Um jovem jornalista búlgaro de 21 anos fez descaradamente uma pausa nas perguntas a Scorsese, mostrando um adereço que imprimiu: uma cena de “The Departed – Entre Inimigos”, quando Jack Nicholson grita “Isso não é um reality show” e dizendo que quer causar uma óptima impressão ao também lendário actor. Para surpresa na sala, o jovem jornalista recriou esse momento do filme, com gritos e as expressões de Nicholson. “Não acredito que estou a falar com Martin Scorsese…” foi outro comentário da assistência.
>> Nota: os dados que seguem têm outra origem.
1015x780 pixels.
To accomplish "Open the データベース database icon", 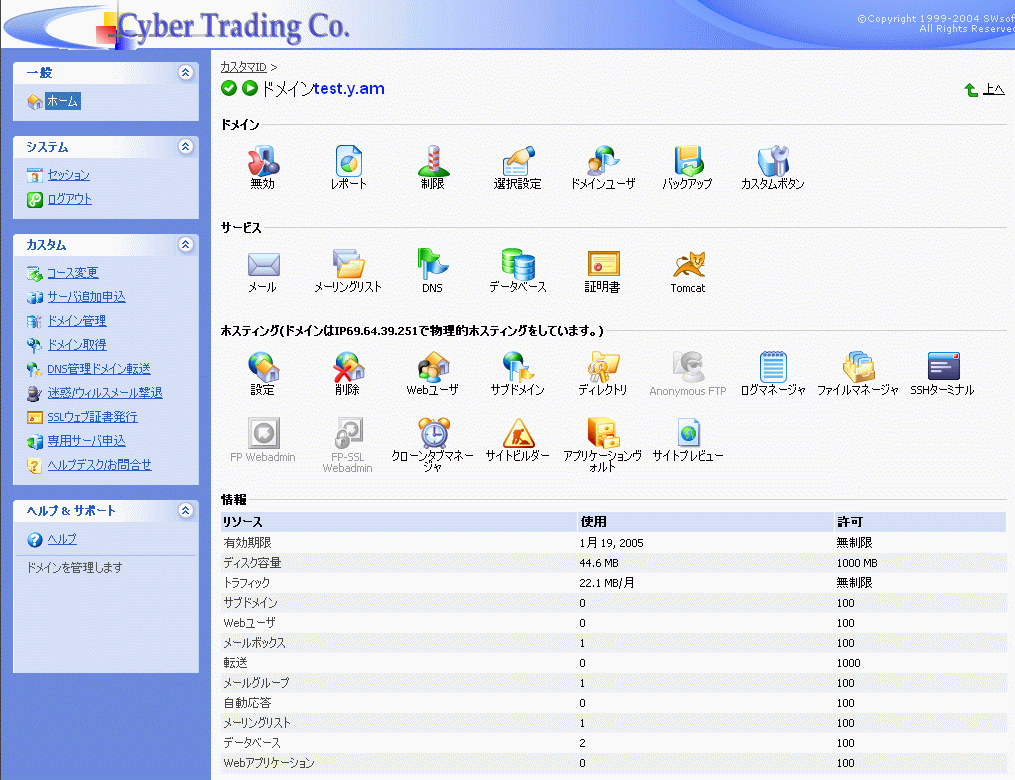I will click(517, 265).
Questionado sobre seu momento favorito de 30 segundos, Scorsese brincou: “Você quer dizer no cinema?”, arrebatando risadas na sala, que estava à cunha.
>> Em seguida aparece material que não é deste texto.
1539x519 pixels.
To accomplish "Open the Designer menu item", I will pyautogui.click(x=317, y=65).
Antes de terminar a conferência de imprensa, houve ainda tempo para Scorsese fazer uma atualização sobre o seu anunciado filme sobre Jesus, provisoriamente intitulado “Uma Vida de Jesus”: “Tenho estado a pensar nesse projecto. Que tipo de filme vou fazer, mas quero fazer algo único e diferente, que possa ser marcante e, espero, também divertido. Não tenho ainda muita certeza do que vou fazer”, diz ele. “As possibilidades de fazer um filme, sobre o conceito de Jesus, a ideia de Jesus vem realmente desde a minha formação, quando cresci no Lower East Side, do meu interesse pelo catolicismo, pelo sacerdócio, o que me levou mesmo, acho eu, em última análise, a fazer o filme como ‘Silêncio’ (2016)”.